● **THE EXERCISE**:
From the Python notebook below on fetching JSON data, write out the passage that begins with the words containing "RedTube json Python" and ends with "posibilities are endless...", copying every character without change.

● **TEXT EXTRACT**:

RedTube json Python

This takes data from the website redtube and saves it as an index.html. When I first wrote this script I manually wrote the html tags. That was before I found dominate. Since discovering dominate I have been using it everywhere. It allows me to visually see the output of the scripts I write. The posibilities are endless...


In [26]:
import os
import random
import requests
from bs4 import BeautifulSoup
import re
import json
import time
import dominate
from dominate.tags import *
from time import gmtime, strftime

Requests and json are the two main modules used for this. Random can also be handy


In [27]:
getprn = requests.get('http://api.redtube.com/?output=json&data=redtube.Videos.searchVideos&page=1')

Simple requests command to get the json object. This could be any json object - not just RedTube


In [28]:
loaprn = json.loads(getprn.text)

● **DATA EXCERPT**:
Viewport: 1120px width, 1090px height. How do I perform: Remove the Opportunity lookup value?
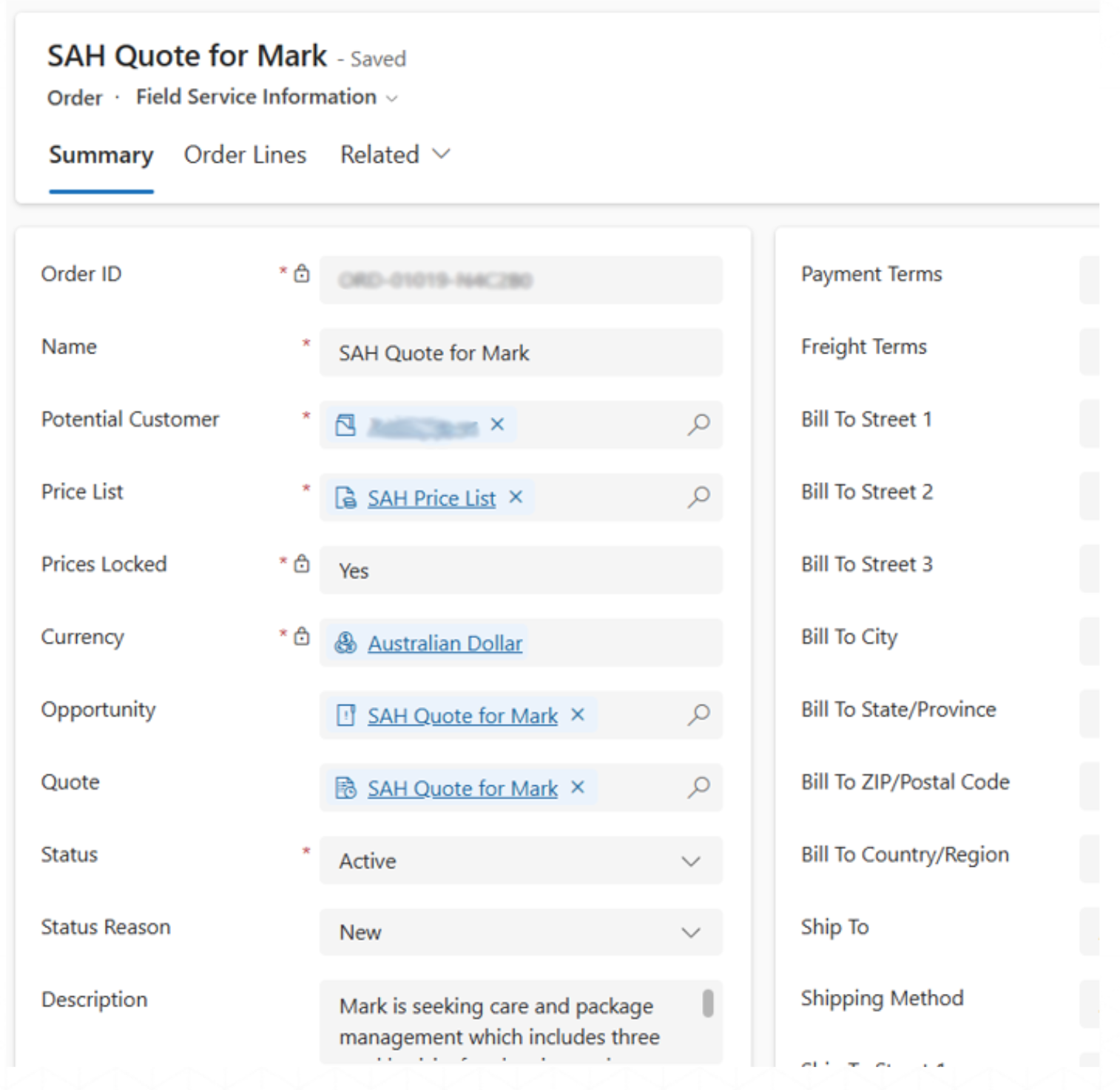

● **THE RESULT**:
RedTube json Python

This takes data from the website redtube and saves it as an index.html. When I first wrote this script I manually wrote the html tags. That was before I found dominate. Since discovering dominate I have been using it everywhere. It allows me to visually see the output of the scripts I write. The posibilities are endless...